*What the task requires*
Return exactly the lines of the records below, starting at the line that contains "Task: Click the Height (cm) column header" and ending at the line that contains "Uncheck the nodered-s8a", with both of those lines kept.

[Saved entries]
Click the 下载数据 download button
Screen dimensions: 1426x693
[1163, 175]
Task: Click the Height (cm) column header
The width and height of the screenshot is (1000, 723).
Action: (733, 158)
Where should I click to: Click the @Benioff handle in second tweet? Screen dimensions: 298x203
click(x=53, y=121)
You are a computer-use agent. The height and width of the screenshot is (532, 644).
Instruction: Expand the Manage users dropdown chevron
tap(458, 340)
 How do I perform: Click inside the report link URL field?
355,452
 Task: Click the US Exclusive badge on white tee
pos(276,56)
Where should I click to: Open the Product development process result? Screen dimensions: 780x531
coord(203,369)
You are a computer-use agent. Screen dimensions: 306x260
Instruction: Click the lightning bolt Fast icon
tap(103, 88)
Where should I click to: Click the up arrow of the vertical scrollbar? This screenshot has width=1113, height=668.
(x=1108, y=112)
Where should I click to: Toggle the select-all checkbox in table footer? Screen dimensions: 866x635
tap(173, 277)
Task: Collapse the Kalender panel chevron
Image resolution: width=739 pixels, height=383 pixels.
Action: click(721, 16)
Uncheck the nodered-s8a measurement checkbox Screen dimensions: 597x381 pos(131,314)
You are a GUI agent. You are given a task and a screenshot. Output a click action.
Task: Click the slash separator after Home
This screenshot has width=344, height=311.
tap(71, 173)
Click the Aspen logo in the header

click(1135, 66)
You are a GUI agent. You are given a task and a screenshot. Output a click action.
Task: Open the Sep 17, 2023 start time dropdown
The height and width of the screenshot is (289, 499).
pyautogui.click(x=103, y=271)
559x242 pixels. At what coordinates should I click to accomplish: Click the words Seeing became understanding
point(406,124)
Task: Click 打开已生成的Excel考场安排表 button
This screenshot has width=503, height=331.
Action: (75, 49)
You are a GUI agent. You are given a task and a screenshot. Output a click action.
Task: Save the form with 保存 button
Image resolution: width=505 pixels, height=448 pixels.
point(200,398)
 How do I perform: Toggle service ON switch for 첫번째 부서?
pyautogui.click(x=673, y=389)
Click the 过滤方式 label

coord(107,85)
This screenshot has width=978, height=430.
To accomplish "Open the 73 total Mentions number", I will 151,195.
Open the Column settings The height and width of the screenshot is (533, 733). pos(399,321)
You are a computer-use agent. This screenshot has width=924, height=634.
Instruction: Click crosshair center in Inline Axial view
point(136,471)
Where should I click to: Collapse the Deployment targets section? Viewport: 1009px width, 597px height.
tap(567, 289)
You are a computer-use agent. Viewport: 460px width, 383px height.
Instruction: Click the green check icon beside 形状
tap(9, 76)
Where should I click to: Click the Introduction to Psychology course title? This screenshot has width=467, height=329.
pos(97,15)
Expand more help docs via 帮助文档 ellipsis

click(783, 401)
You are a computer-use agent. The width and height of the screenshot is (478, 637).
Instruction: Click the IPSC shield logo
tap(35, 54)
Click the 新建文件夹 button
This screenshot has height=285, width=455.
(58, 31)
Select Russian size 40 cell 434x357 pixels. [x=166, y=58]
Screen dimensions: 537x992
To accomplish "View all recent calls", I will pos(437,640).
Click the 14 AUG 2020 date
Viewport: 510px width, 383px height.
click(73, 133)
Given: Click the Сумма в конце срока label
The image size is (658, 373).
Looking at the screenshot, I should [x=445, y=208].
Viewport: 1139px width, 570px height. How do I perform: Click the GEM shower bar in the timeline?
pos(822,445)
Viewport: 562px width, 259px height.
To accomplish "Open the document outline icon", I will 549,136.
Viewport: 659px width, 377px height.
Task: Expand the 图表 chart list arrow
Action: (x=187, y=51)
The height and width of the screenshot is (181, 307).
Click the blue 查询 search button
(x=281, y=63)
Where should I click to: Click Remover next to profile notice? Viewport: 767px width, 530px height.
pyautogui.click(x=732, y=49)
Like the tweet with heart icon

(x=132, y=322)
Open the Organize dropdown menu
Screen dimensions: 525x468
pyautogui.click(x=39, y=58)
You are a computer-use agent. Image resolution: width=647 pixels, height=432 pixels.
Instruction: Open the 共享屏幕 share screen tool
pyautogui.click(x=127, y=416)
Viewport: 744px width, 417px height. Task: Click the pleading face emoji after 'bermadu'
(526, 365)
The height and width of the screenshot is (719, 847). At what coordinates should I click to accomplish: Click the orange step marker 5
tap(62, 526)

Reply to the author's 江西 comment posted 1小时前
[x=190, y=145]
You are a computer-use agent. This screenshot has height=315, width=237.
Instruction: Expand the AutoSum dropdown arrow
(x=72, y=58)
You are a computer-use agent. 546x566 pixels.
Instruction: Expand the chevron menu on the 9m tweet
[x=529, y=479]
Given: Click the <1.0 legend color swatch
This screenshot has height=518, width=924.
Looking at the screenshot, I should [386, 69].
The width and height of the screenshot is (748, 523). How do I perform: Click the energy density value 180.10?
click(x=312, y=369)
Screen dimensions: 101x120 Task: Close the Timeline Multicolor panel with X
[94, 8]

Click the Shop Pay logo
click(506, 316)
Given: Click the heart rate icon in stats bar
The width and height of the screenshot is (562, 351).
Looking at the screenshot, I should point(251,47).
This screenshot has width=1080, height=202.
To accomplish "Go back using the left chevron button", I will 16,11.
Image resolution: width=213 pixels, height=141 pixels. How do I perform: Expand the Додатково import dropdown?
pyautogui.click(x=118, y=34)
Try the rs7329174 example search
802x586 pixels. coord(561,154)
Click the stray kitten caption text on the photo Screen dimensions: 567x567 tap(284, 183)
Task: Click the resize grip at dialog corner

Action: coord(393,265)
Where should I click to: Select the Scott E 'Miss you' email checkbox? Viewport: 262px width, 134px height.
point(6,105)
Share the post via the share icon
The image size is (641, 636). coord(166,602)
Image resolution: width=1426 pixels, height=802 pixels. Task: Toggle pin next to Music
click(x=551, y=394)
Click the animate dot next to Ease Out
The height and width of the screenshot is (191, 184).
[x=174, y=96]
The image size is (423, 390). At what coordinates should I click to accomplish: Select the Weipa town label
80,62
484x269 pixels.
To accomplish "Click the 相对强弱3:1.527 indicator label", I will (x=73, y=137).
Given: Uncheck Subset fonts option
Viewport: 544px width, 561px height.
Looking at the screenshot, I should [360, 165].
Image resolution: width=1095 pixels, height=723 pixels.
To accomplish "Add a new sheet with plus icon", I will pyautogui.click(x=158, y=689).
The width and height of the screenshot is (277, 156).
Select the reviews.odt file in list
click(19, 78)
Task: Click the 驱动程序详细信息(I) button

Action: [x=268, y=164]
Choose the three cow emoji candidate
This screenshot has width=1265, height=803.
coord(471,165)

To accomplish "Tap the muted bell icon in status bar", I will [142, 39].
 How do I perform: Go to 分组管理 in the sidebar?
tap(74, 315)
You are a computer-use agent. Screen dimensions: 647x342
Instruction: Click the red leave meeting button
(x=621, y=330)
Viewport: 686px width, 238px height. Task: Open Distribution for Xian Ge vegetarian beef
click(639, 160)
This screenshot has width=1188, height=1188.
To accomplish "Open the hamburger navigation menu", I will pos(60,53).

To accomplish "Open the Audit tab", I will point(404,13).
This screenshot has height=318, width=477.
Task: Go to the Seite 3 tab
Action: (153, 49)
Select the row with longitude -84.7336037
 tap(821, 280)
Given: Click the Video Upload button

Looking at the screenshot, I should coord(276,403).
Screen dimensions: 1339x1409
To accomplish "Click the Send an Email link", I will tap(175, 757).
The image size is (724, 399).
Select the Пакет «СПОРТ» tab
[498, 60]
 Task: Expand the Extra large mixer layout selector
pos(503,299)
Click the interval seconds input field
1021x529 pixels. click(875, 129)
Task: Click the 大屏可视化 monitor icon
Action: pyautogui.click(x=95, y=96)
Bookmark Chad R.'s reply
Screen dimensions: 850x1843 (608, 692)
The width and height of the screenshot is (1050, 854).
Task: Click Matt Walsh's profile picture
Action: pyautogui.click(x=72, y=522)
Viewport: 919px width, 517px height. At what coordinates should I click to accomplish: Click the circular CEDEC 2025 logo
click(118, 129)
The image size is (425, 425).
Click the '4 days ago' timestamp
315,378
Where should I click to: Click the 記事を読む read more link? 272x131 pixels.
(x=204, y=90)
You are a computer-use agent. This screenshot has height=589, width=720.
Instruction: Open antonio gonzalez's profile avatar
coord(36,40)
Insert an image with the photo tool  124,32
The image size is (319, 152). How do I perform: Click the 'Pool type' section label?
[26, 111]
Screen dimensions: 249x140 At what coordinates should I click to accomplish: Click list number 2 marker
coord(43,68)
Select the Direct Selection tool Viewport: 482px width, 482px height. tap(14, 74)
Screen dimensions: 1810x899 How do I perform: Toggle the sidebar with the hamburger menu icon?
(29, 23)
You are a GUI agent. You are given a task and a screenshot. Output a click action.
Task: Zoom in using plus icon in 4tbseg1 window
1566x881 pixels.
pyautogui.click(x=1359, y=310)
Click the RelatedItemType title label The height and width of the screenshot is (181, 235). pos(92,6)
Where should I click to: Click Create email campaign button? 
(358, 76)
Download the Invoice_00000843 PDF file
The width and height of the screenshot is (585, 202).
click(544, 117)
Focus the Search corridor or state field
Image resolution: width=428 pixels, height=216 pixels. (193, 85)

*Task solution*
Task: Click the Height (cm) column header
The width and height of the screenshot is (1000, 723).
Action: (733, 158)
Where should I click to: Click the @Benioff handle in second tweet? Screen dimensions: 298x203
click(x=53, y=121)
You are a computer-use agent. The height and width of the screenshot is (532, 644).
Instruction: Expand the Manage users dropdown chevron
tap(458, 340)
 How do I perform: Click inside the report link URL field?
355,452
 Task: Click the US Exclusive badge on white tee
pos(276,56)
Where should I click to: Open the Product development process result? Screen dimensions: 780x531
coord(203,369)
You are a computer-use agent. Screen dimensions: 306x260
Instruction: Click the lightning bolt Fast icon
tap(103, 88)
Where should I click to: Click the up arrow of the vertical scrollbar? This screenshot has width=1113, height=668.
(x=1108, y=112)
Where should I click to: Toggle the select-all checkbox in table footer? Screen dimensions: 866x635
tap(173, 277)
Task: Collapse the Kalender panel chevron
Image resolution: width=739 pixels, height=383 pixels.
Action: click(721, 16)
Uncheck the nodered-s8a measurement checkbox Screen dimensions: 597x381 pos(131,314)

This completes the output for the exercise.